## [Text segment]
════════
Turkish government shut down these famous houses in 1992 under accusations for gambling and prostitution. This led to the economic and social deterioration of the area.
There is no place for us in new Turkey
For the city to shine as the European Capital of Culture in 2010, Sulukuleu had been diagnosed as “disgusting” and “pigsty”. It needed an urgent urban transformation, they said. Along with gentrification that was already going on, it captured the entire core of the UNESCO World Heritage Site. So it began: the construction of more than 600 Ottoman styled villas for the upper class, in the spirit of the 21st century.
Roma were offered the following: they can sell their places for the price way beyond the market one. If not, they can move further from the city where the accommodation will be repaid for the next 15 years (something many of them can not afford).
Accused of destroying the soul of this part of town whose music ensembles and the local community represent a unique way of life, city leaders reply: No worries – the new Sulukule will include a cultural center where Roma will learn about music and dance as well as a hotel where they will be able to perform and entertain guests.
How will they manage to do that once they are dislocated? And why should they believe the city will do something for them instead of the chic young couples who will move in? Questions remain unanswered.
On the bottom of the ghetto hierarchy
Another object of demolition and the commercial transformation was the Tarlabasi slum. It is placed in the village of Beyoglu, just a few streets away from the cosmopolitan Istiklal street near Taksim. When the Tarlabasi boulevard was constructed in the 1980s, the slum was cut off from the city. It belonged to its center, but now it’s the world for itself.
Former middle-class residents – non-Muslim diplomats, Armenian architects, Greek and Jewish merchants who worked here in the 19th century – suffered the pogrom of a non-Muslim population in the mid-20th century. First, the Turkish authorities imposed a property tax on non-Muslims in 1942, then the so-called Istanbul massacre happened in 1955, following the conflict with the Greeks and deportation in 1964… This led to empty and abandoned buildings that will later become a magnet for squatters in the very city center. Since the 1950s, the poor Roma and Kurdish families, African immigrants, Syrian and Iraqi refugees, transvestites and prostitutes have gradually settled here on the very bottom of the ghetto hierarchy.
When the neoliberal wave of the 80s struck Turkey, the reconstruction of Tarlabasi’s began too: hundreds of buildings were being demolished in a process of cities’ cosmetic surgery.
════════
## [Information supplied]
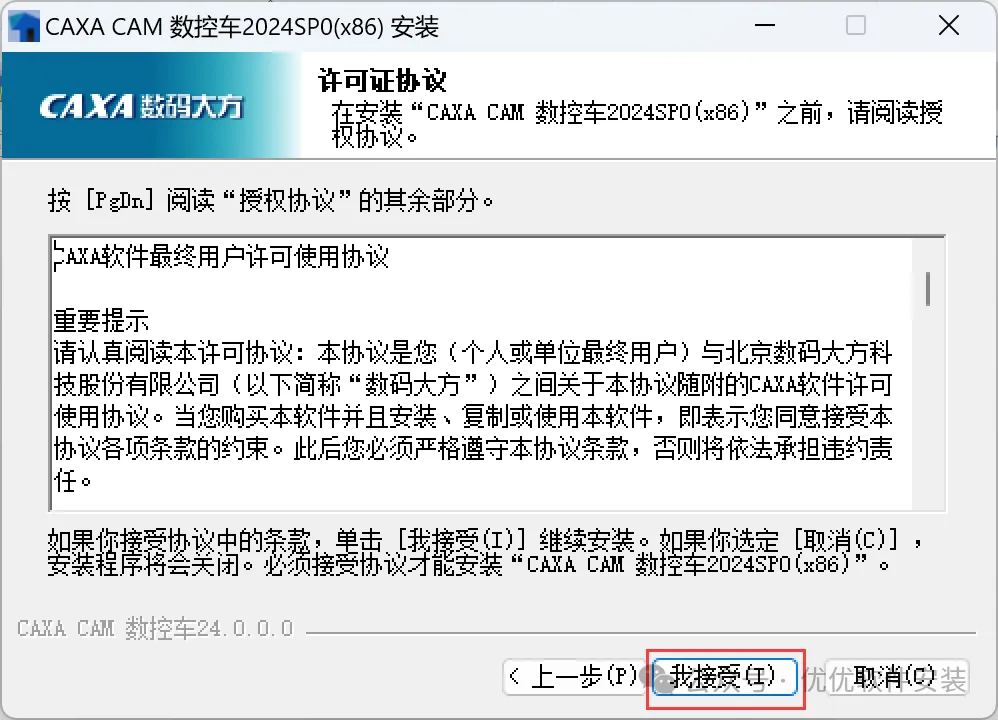This screenshot has height=720, width=998.
Task: Cancel the installation with 取消(C)
Action: click(x=897, y=677)
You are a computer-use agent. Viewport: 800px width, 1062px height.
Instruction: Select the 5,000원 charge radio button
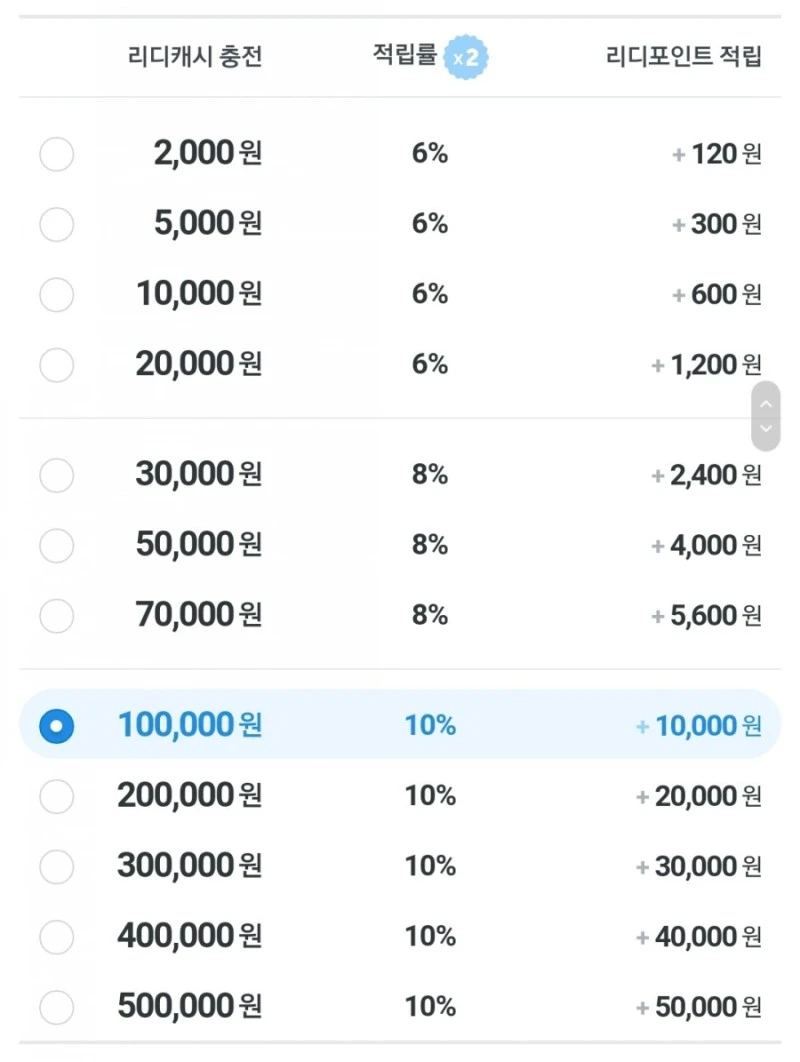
════════
Reproduce the passage on Istanbul's urban transformation from "Accused of destroying" up to and including "and entertain guests.". Rely only on the text about Istanbul's Roma neighborhoods.

## [Worked solution]
Accused of destroying the soul of this part of town whose music ensembles and the local community represent a unique way of life, city leaders reply: No worries – the new Sulukule will include a cultural center where Roma will learn about music and dance as well as a hotel where they will be able to perform and entertain guests.